Stored items from a collection -
################

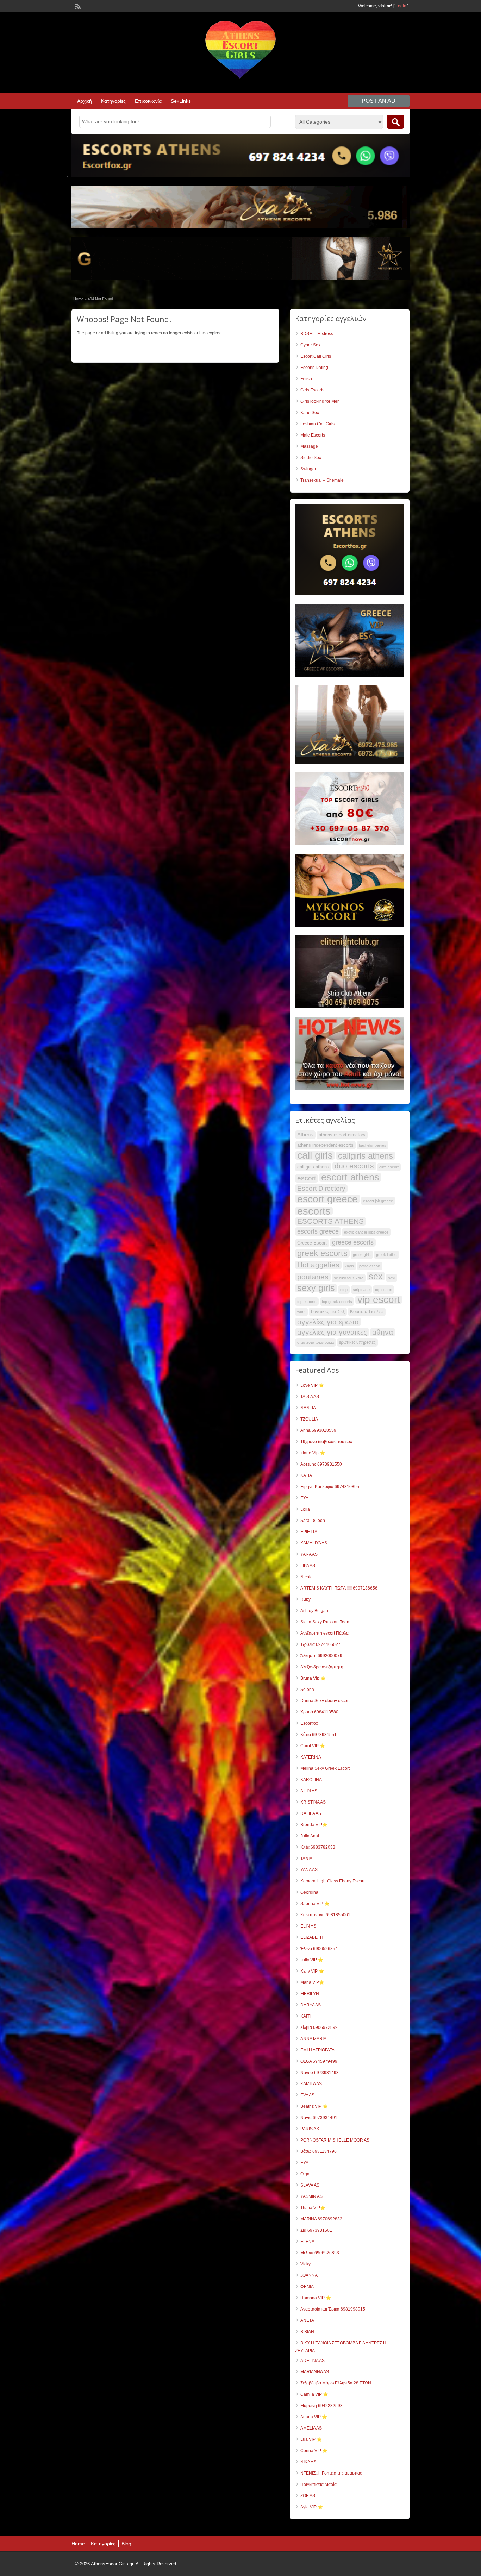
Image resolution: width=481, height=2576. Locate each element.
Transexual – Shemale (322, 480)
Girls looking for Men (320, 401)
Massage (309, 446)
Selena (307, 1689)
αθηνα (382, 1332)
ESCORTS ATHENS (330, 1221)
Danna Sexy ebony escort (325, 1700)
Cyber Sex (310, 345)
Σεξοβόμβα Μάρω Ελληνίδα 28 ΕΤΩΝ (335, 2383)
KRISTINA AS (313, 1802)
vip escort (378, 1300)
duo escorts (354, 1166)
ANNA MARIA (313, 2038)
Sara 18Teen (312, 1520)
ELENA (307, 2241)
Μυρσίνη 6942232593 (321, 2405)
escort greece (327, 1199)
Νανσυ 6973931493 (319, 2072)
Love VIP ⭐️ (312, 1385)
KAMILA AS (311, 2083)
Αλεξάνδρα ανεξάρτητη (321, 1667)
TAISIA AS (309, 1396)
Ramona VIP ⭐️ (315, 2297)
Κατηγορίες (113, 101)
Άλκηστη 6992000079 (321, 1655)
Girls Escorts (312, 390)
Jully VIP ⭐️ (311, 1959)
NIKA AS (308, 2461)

################

PROBLEM DETAILS -
Above are the entries. Output exactly the lines beginning with the line that has "Massage (309, 446)" and ending with the line that has "Μυρσίνη 6942232593 (321, 2405)".

EXERCISE SOLUTION -
Massage (309, 446)
Selena (307, 1689)
αθηνα (382, 1332)
ESCORTS ATHENS (330, 1221)
Danna Sexy ebony escort (325, 1700)
Cyber Sex (310, 345)
Σεξοβόμβα Μάρω Ελληνίδα 28 ΕΤΩΝ (335, 2383)
KRISTINA AS (313, 1802)
vip escort (378, 1300)
duo escorts (354, 1166)
ANNA MARIA (313, 2038)
Sara 18Teen (312, 1520)
ELENA (307, 2241)
Μυρσίνη 6942232593 (321, 2405)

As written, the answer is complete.